**ABOUT THIS EXERCISE:** Locate every line below that contains the word "agent" and copy it.

----- DATA IN THIS EXERCISE

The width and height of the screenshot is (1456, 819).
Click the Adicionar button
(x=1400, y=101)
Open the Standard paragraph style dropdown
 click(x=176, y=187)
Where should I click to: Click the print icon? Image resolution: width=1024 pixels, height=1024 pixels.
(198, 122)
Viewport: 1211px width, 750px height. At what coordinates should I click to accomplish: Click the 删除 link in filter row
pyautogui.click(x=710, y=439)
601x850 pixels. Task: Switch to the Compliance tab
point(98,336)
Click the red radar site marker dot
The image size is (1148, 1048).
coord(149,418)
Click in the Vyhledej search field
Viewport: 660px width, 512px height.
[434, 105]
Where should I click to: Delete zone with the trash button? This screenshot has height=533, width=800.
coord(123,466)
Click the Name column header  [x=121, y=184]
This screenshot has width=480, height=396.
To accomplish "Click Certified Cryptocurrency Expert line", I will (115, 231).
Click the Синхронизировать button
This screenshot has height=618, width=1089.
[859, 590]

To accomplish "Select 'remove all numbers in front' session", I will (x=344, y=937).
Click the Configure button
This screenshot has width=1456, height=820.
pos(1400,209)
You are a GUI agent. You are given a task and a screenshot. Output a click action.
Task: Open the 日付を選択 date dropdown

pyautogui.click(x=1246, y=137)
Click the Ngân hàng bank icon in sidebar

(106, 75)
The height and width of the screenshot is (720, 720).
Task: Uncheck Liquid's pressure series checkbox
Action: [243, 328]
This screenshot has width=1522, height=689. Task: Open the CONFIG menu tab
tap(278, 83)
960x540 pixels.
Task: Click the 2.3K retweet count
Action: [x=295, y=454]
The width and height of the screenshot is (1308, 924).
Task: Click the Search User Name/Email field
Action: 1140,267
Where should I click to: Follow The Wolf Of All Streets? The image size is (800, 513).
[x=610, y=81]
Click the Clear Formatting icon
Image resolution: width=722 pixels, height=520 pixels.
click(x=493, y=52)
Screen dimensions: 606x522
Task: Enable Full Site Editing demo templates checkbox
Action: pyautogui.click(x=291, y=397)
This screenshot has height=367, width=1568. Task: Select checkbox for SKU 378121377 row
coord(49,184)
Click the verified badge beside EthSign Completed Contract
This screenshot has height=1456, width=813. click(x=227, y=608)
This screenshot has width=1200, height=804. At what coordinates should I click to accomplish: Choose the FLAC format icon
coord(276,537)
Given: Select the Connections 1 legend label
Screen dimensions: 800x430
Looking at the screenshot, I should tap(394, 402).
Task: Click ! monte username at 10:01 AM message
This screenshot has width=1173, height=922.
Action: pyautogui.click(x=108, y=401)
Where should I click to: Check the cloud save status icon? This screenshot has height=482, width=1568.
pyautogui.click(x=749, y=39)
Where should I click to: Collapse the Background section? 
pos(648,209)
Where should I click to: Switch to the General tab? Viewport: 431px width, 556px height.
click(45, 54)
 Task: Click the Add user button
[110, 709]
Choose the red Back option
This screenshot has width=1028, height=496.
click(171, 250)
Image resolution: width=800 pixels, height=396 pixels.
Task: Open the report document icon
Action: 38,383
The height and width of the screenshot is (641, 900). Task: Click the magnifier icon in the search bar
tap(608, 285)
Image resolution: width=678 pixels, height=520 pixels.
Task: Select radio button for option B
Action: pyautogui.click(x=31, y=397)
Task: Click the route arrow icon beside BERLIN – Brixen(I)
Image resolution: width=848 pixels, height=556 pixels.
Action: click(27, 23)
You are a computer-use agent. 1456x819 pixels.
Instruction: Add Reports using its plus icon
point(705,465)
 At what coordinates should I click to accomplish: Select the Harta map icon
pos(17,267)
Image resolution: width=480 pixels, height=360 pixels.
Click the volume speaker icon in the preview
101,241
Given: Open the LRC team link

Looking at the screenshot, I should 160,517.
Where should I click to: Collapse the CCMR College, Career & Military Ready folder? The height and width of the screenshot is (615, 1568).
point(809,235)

----------

**ANSWER BELOW:**
You are a GUI agent. You are given a task and a screenshot. Output a click action.
You are a computer-use agent. 1456x819 pixels.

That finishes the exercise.